_Work task_. Copy exactly the lines of the data below that run from the line holding "Task: Click the navigator" through the line holding "Image resolution: width=1244", both ends included.

== Dataset records

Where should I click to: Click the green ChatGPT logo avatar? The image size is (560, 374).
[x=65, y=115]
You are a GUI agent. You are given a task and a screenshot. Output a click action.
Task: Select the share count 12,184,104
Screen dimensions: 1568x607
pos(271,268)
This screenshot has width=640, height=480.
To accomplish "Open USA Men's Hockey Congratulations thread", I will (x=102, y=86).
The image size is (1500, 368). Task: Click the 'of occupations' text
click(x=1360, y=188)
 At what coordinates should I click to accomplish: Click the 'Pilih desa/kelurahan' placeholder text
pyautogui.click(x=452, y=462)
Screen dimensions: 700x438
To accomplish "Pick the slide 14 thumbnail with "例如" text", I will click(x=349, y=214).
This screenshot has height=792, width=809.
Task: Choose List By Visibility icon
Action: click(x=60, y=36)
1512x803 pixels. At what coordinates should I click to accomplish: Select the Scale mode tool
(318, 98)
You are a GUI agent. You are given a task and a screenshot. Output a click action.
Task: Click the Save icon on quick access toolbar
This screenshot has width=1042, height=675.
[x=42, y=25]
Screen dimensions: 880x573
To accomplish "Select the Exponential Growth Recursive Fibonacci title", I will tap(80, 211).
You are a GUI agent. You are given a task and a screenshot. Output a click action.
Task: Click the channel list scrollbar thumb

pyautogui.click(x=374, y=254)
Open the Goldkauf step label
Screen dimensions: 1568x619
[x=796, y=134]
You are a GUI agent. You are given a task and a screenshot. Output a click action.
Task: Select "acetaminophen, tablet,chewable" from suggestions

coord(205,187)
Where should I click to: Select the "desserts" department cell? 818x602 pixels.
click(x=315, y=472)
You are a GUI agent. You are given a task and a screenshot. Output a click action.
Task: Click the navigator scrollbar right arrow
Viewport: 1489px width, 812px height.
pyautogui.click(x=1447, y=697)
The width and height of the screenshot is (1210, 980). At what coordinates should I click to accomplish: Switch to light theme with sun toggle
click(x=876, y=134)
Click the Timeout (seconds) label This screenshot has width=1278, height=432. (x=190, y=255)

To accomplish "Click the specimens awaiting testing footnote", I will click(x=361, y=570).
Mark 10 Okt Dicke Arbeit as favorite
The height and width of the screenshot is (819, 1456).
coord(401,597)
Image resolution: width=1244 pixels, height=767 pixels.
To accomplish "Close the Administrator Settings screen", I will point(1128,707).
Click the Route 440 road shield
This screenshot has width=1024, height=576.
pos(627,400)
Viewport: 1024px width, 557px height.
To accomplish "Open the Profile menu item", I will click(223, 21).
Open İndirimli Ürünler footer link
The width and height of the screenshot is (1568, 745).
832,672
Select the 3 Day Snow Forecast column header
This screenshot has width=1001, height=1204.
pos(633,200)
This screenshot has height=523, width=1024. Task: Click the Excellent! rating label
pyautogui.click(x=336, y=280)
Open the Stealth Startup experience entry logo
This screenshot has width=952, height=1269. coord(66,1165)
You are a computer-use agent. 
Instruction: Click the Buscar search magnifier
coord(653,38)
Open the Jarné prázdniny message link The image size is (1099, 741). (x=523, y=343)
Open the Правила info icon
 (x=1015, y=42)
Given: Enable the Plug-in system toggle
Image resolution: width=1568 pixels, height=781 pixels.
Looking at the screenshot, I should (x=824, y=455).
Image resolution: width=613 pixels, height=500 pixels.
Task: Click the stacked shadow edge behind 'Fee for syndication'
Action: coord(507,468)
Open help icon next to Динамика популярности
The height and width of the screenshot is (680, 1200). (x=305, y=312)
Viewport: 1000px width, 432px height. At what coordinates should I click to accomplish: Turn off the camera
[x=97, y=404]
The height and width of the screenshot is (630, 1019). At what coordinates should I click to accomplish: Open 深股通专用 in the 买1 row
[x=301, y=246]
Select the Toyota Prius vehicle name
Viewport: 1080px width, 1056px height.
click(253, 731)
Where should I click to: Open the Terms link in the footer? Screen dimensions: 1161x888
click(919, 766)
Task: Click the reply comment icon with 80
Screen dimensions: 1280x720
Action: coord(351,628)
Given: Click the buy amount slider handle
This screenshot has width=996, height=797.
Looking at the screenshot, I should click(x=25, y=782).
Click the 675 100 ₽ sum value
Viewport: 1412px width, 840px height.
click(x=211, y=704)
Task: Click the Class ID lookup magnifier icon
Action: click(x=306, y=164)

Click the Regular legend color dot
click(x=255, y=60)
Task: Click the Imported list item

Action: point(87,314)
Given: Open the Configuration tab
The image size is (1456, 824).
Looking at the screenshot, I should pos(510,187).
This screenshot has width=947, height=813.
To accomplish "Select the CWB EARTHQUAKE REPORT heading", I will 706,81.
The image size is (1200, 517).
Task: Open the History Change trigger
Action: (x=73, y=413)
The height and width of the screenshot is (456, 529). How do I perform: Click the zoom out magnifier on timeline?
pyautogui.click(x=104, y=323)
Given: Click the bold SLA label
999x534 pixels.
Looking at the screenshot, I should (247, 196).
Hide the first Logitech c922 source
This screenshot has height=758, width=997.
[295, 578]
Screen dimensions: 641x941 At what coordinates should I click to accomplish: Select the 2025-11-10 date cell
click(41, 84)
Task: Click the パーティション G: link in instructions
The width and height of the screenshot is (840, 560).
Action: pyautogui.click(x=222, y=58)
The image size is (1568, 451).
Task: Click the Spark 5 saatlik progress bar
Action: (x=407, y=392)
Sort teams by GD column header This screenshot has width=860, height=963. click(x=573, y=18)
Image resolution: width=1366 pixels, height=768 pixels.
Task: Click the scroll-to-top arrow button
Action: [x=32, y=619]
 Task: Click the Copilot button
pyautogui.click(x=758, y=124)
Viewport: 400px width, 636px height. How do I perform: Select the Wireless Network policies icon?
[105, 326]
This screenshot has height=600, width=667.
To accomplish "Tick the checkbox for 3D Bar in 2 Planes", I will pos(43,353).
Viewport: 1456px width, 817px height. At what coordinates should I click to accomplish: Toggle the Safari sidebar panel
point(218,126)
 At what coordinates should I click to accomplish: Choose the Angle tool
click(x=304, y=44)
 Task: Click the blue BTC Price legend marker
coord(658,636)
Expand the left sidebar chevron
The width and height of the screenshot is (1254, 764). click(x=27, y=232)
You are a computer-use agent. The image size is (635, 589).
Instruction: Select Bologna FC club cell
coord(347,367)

====

_Solution to this task_.
Task: Click the navigator scrollbar right arrow
Viewport: 1489px width, 812px height.
pyautogui.click(x=1447, y=697)
The width and height of the screenshot is (1210, 980). At what coordinates should I click to accomplish: Switch to light theme with sun toggle
click(x=876, y=134)
Click the Timeout (seconds) label This screenshot has width=1278, height=432. (x=190, y=255)

To accomplish "Click the specimens awaiting testing footnote", I will click(x=361, y=570).
Mark 10 Okt Dicke Arbeit as favorite
The height and width of the screenshot is (819, 1456).
coord(401,597)
Image resolution: width=1244 pixels, height=767 pixels.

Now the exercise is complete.